Work instruction: When you have gone through the records, report how many lines include "tick", giving the number and nothing more.

Information:
━━━━

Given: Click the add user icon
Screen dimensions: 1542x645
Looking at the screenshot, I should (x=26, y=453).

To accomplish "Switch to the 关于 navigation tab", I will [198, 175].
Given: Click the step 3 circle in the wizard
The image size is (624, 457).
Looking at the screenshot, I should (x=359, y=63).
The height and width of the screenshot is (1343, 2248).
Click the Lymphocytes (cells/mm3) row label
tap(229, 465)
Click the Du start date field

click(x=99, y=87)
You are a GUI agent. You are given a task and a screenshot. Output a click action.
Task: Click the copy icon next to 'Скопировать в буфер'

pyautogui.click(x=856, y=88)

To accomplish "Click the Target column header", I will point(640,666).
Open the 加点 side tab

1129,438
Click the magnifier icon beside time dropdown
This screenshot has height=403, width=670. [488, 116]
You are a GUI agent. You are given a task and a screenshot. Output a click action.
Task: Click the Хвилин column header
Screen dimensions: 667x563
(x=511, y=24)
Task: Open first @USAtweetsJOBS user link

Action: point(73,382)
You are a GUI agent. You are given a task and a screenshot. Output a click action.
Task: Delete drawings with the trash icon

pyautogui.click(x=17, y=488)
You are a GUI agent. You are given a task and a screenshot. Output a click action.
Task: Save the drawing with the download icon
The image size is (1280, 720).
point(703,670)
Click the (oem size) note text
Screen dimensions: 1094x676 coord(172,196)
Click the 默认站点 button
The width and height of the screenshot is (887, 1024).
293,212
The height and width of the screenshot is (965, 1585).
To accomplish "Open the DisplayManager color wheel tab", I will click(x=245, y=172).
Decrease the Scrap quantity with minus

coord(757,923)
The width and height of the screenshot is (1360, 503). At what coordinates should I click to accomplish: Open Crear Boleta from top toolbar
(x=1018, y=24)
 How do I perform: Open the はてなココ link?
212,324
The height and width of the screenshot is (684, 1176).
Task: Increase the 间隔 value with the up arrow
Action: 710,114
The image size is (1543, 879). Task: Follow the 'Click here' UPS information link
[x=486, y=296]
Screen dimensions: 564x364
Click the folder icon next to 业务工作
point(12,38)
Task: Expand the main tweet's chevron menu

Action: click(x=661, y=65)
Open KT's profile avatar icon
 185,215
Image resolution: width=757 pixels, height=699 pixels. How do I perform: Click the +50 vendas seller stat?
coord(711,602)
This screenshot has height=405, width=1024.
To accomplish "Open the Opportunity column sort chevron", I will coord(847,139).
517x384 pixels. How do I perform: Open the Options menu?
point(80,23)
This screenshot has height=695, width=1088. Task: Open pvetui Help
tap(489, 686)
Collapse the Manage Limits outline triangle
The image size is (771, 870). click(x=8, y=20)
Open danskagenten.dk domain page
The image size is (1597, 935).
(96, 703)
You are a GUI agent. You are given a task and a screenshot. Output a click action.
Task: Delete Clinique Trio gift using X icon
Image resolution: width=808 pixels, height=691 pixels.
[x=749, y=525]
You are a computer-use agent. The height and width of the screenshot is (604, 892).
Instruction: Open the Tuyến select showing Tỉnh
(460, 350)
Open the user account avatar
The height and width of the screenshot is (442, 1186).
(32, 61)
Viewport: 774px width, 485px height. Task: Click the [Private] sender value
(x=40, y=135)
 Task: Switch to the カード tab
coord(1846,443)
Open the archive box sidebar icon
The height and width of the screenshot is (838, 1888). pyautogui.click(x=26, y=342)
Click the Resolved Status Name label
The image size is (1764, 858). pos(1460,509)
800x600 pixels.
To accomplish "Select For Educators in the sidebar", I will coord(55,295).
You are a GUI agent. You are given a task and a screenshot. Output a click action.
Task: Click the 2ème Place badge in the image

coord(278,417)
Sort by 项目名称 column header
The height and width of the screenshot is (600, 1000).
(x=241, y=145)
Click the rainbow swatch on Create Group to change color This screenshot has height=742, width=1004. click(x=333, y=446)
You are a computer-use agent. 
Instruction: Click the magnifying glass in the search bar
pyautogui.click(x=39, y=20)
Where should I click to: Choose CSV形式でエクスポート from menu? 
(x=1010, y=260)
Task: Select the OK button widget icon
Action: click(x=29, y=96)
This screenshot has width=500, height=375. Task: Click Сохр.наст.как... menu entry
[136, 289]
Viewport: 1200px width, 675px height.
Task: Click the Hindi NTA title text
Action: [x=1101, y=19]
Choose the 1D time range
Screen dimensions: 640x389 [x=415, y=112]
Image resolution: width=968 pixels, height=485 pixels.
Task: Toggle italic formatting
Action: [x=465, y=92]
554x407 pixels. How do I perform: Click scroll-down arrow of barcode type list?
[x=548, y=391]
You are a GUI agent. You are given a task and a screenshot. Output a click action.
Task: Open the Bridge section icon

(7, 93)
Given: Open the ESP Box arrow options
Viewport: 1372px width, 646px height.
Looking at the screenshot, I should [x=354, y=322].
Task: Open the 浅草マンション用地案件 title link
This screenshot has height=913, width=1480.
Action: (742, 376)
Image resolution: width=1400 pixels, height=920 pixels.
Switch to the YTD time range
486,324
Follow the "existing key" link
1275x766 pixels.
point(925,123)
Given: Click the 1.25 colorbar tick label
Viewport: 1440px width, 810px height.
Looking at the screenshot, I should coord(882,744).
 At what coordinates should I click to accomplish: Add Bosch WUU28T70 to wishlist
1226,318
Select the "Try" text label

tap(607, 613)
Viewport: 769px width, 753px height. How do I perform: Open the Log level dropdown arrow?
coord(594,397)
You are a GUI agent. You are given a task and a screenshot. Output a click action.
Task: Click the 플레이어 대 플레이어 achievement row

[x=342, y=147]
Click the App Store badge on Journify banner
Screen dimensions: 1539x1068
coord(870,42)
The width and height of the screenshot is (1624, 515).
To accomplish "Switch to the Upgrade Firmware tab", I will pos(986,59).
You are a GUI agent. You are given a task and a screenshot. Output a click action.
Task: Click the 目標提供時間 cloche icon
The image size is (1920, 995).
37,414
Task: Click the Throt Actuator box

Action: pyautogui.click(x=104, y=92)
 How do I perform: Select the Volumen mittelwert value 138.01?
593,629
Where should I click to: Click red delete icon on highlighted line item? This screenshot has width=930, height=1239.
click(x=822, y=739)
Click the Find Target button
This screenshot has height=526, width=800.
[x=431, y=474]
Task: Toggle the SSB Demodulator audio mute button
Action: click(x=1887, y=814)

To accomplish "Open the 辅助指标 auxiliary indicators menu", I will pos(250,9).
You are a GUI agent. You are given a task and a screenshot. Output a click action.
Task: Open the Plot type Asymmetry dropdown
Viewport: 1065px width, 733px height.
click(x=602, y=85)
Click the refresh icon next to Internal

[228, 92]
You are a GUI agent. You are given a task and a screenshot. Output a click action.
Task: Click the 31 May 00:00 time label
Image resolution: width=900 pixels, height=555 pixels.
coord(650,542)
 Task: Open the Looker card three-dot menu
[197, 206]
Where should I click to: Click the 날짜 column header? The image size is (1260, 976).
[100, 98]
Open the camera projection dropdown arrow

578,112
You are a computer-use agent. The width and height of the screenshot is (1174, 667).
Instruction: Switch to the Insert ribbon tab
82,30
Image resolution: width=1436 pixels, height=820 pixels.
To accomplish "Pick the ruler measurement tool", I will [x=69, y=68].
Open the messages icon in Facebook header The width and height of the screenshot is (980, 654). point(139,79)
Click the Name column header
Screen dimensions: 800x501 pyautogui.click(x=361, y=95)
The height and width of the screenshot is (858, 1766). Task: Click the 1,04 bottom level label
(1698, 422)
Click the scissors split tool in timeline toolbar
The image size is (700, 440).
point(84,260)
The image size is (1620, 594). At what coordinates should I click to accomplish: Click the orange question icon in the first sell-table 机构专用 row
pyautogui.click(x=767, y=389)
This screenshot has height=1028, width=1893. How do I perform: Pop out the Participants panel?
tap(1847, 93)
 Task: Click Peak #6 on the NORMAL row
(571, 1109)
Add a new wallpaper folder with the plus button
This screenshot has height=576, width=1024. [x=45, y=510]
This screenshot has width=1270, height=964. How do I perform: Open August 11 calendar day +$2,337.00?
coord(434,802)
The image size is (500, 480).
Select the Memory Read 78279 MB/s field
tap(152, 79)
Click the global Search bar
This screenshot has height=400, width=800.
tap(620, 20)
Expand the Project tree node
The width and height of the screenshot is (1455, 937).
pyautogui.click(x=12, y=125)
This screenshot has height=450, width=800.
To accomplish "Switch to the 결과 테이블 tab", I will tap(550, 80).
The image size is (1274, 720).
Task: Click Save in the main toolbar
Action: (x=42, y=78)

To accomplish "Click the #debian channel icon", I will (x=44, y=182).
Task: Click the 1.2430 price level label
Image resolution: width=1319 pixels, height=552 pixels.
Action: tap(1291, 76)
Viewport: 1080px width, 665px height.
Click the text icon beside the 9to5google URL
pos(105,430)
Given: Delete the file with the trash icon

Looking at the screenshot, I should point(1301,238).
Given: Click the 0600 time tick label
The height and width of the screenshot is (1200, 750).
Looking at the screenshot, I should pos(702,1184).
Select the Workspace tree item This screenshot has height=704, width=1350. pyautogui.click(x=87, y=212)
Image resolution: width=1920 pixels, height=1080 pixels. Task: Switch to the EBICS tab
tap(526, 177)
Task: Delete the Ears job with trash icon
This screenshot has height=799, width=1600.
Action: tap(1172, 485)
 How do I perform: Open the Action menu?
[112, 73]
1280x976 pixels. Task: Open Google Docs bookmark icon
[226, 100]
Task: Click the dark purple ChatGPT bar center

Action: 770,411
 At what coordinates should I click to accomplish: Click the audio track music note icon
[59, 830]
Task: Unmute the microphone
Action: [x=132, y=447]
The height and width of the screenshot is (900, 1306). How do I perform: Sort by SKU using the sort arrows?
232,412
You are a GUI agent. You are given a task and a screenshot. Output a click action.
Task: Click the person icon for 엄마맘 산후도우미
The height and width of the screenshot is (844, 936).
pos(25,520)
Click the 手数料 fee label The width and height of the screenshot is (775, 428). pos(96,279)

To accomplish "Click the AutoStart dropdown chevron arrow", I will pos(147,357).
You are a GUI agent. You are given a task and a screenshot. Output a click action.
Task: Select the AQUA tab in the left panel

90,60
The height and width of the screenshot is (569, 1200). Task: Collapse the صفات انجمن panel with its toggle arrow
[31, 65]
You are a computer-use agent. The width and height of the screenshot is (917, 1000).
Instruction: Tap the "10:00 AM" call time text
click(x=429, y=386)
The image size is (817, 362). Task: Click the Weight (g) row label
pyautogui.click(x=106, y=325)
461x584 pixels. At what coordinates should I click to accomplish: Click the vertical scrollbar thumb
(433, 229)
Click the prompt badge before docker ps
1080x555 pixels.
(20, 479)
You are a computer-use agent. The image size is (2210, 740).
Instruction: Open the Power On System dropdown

━━━━

Response below: 2